Qué iba a contarme ahora, pensé. De qué nueva forma me pondría en riesgo. No tenía que convencerme. Ya había ido mucho más lejos de lo que nunca me pedirían, y yo sólito. Ya estaba sirviendo de cebo humano para los monstruos más degenerados que conocería la Ciudad Ficción y ni siquiera me daba las gracias, ni podía protegerme, es más, me ocultaba información, me decía que el caso iba bien para que no lo dejara, cuando yo sabía que ni siquiera habían conseguido localizar aquella llamada. Me decía que todo iba bien cuando se sucedían los asesinatos ante nuestra mirada atónita. No tenían nada. Y ahora se permitía ir de moralista arrebatándole a Wanda sus hijos cuando ella siempre había servido lealmente a sus propósitos. Cuando era lo único que ella le había pedido. Sin defenderla siquiera. Sin molestarse. Sin pringarse, joder.
Por primera vez durante esa mañana yo también sentí ganas de vomitar.
Me alejaba ya por la calle cuando escuché de nuevo su voz estropeada, gritándome desde el coche:
—¡Jugador!, creo que es mejor que seas tú el que hable con ella, porque… porque hace un par de días encontró algo sobre el caso y como está dolida conmigo dijo que solo te lo contaría a ti y porque… —hundió su hocico de oso, ahora sí, y yo temí esa forma de buscar las palabras—, uno de sus chicos está ahí dentro.

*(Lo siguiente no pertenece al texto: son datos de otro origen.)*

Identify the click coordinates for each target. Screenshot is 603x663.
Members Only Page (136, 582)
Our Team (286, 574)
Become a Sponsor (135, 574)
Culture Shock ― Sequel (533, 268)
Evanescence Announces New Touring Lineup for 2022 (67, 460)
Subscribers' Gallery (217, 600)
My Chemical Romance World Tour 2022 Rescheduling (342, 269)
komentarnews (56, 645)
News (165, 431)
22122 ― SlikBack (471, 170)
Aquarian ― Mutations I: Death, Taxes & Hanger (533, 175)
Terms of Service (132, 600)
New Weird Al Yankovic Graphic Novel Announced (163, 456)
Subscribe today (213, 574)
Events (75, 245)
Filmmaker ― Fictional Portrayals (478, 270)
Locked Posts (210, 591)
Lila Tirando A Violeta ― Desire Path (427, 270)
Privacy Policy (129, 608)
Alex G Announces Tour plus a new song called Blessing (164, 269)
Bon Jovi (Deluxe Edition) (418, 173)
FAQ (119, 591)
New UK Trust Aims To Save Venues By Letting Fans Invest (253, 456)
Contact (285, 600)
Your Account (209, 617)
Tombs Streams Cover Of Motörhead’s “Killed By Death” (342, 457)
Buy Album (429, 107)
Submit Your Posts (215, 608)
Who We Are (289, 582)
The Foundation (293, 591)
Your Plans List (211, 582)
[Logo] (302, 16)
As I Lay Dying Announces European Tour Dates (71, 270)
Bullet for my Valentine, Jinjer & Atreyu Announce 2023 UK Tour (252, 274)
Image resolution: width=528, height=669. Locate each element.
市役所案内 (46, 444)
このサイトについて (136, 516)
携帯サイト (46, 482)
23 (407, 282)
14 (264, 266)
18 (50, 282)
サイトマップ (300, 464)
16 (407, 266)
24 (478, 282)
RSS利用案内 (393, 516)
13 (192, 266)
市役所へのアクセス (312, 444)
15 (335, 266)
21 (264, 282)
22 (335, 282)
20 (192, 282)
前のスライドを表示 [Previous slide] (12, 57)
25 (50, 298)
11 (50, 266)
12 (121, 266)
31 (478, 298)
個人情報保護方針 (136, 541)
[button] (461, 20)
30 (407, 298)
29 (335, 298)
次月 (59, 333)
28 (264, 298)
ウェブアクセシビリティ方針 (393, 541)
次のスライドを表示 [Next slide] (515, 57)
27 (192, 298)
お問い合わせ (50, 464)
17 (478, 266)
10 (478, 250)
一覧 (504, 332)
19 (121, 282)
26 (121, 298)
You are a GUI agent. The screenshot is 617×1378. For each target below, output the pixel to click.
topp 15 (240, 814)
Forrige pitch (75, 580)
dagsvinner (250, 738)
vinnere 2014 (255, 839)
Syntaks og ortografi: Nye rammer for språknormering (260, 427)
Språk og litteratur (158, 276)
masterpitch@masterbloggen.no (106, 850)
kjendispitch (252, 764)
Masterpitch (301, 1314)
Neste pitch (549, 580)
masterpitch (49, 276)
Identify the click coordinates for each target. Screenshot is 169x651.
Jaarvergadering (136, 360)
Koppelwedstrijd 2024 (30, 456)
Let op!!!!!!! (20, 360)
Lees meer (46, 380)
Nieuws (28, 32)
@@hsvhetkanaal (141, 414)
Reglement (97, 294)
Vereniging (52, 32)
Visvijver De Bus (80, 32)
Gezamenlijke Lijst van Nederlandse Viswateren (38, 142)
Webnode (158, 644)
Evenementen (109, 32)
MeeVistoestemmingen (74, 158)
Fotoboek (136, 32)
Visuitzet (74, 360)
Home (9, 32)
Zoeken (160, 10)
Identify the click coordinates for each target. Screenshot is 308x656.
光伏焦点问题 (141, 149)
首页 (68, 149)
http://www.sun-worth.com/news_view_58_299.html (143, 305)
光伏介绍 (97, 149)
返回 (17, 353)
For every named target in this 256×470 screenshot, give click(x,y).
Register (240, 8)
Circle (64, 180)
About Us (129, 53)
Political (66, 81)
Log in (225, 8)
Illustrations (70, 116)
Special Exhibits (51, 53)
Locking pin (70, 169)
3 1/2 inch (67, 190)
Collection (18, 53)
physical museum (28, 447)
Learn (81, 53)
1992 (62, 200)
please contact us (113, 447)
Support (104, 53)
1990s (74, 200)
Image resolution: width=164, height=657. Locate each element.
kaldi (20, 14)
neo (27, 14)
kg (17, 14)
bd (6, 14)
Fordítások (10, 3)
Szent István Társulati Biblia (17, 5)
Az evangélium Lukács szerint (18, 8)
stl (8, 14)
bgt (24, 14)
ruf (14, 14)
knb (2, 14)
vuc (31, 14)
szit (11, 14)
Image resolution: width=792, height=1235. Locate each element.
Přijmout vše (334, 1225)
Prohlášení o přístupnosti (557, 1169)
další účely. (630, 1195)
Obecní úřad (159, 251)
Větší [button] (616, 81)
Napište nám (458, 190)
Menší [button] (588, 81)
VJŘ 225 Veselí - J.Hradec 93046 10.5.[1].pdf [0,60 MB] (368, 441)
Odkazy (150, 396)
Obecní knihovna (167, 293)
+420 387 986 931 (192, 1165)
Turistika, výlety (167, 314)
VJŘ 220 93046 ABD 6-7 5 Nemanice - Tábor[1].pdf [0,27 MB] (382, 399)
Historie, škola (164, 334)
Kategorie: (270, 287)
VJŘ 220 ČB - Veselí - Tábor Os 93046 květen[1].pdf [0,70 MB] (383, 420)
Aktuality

Y después de encogerse de hombros, gesto que por primera vez resumió su capacidad para la tristeza, cerró la puerta del coche patrulla que se alejó sin armar ruido. Respetando las normas del hood. Frenando con cautela cada vez que cruzaba un hermano. No fuera a ser que se metiera en problemas.
Esa noche bebí demasiado en un antro de mi barrio después de unas cuantas partidas de aficionados y Byron me despertó a la mañana siguiente frotando su barbilla suave contra la mía para recordarme que seguía vivo.
Entre brumas y copas sé que llamé a Tony varias veces pero no hubo respuesta. No podía esperar un día entero. Me sentí incapaz. Por fin, a las tres de la mañana me llegó desde su móvil un extraño mensaje con una foto que no pude llegar a abrir. El texto decía algo que me fue familiar: «Las siete maravillas del mundo».